SOLOPOS.COM - Ayu Prawitasari (Istimewa/Dokumen pribadi).

Solopos.com, SOLO—Perempuan itu, seorang ibu, menyampaikan keluhan persis seperti yang disampaikan sejumlah mahasiswa saya ketika mempresentasikan tema esai untuk ujian akhir semester. Temanya adalah tentang masjid dan keresahan mereka.

Saya tertegun mendengar nada mendesak dari perempuan itu dan memperhatikan orang-orang di sekitar saya yang mulai terpengaruh dengan kekuatan protes dan pertanyaan yang ia ajukan. Ruangan kami hening.

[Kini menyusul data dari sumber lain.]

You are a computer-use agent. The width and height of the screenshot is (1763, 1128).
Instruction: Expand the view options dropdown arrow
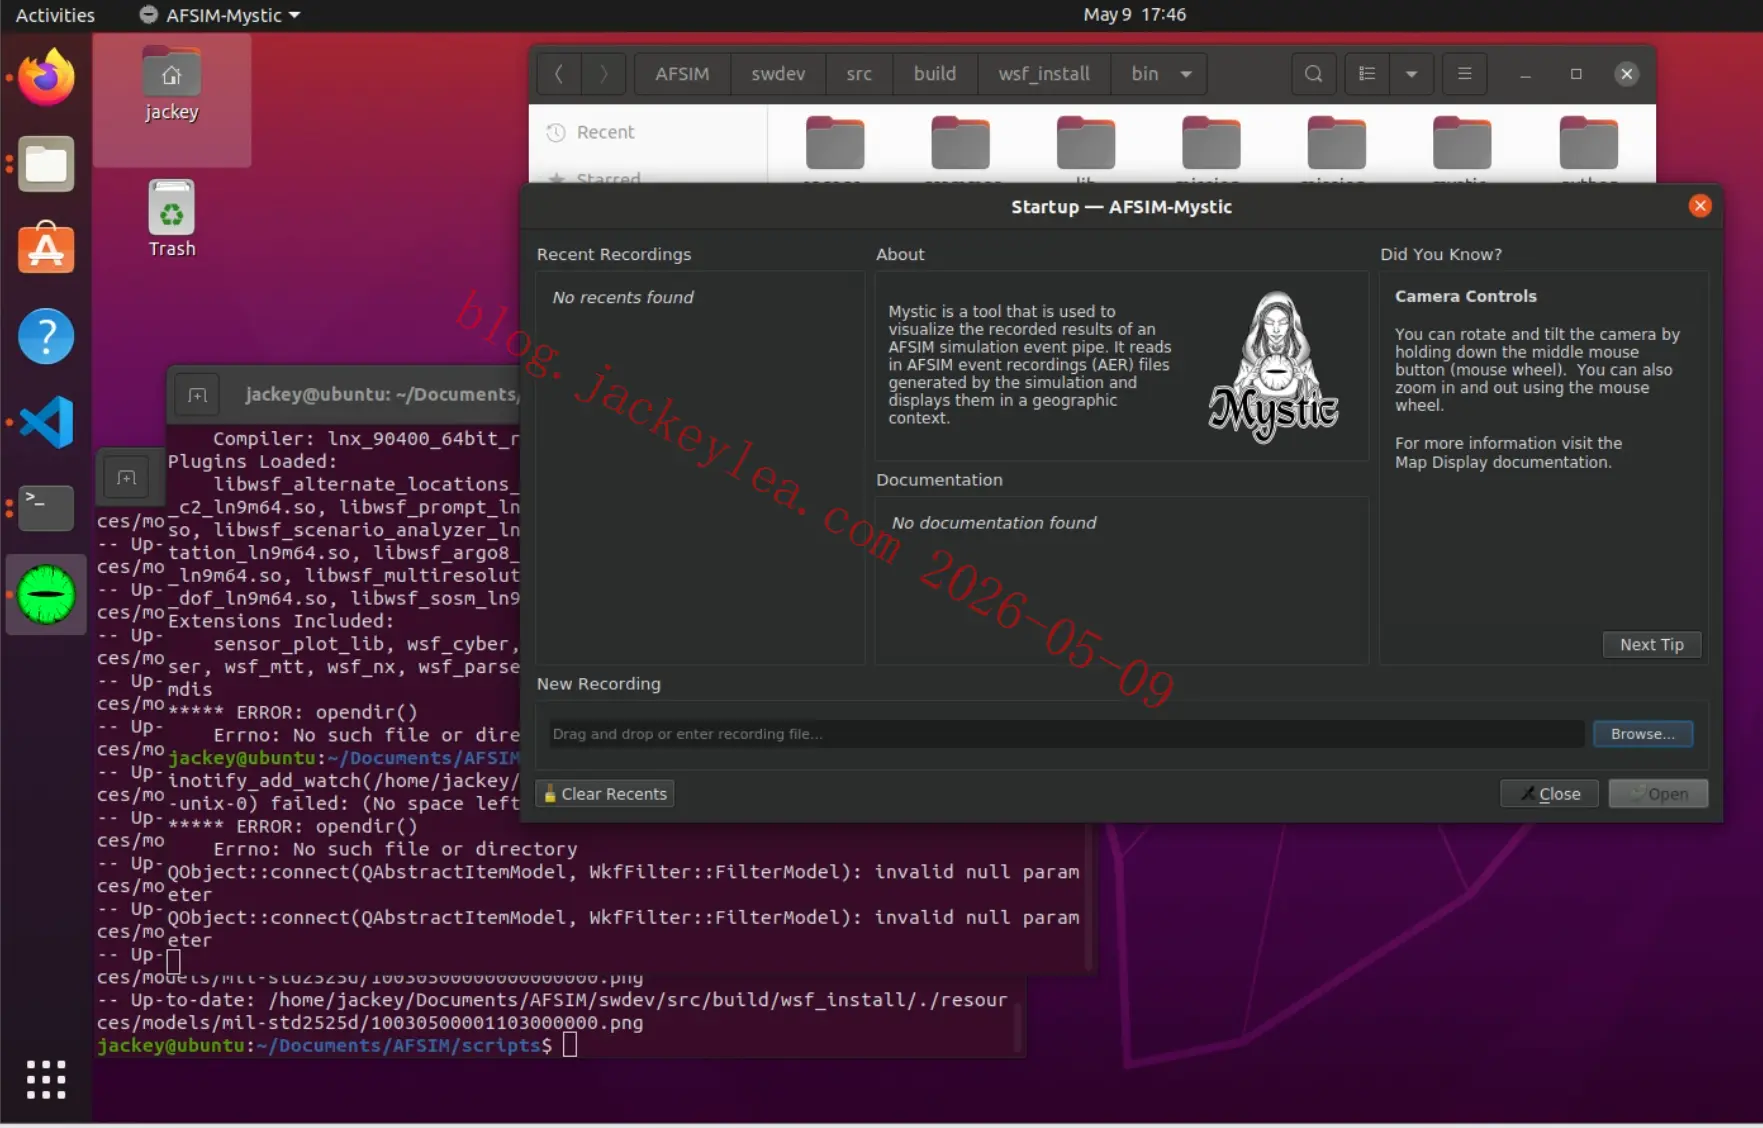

Promosi Tragedi Simon dan Asa Shin Tae-yong di Piala Asia 2023

“Tolong katakan pada pengelola masjid, jangan lagi ada larangan anak masuk masjid karena berisik sebab dulu pun saya berisik sekali ketika di masjid. Bagaimana mungkin anak-anak tidak berisik? Dan kalau pun anak-anak tidak boleh bermain di tempat ibadah mereka sendiri, apakah mereka harus bermain di tempat ibadah orang lain? Pertanyaan saya ini logis kan teman-teman? Logis kan? Apakah kita akan menjauhkan anak-anak itu dari kultur religius mereka, dari masjid?”

Ibu itu adalah salah seorang peserta diskusi yang saya dan teman saya gelar belum lama ini. Dari soal masjid dan anak-anak yang berisik, diskusi berkembang menjadi perihal masjid di masa lalu dan masjid di masa kini.

Barulah saya menyadari bahwa banyak hal dari masjid yang telah berubah tanpa benar-benar saya pahami. Diskusi itu memaksa saya berpikir.
Berbagai persoalan yang menghinggapi masjid yang disampaikan para peserta diskusi membuat saya bertanya-tanya akan dibawa ke mana masjid pada masa depan nanti.

Sebuah pertanyaan hinggap di kepala. Masjid yang meninggalkan anak-anak ataukah anak-anak yang meninggalkan masjid?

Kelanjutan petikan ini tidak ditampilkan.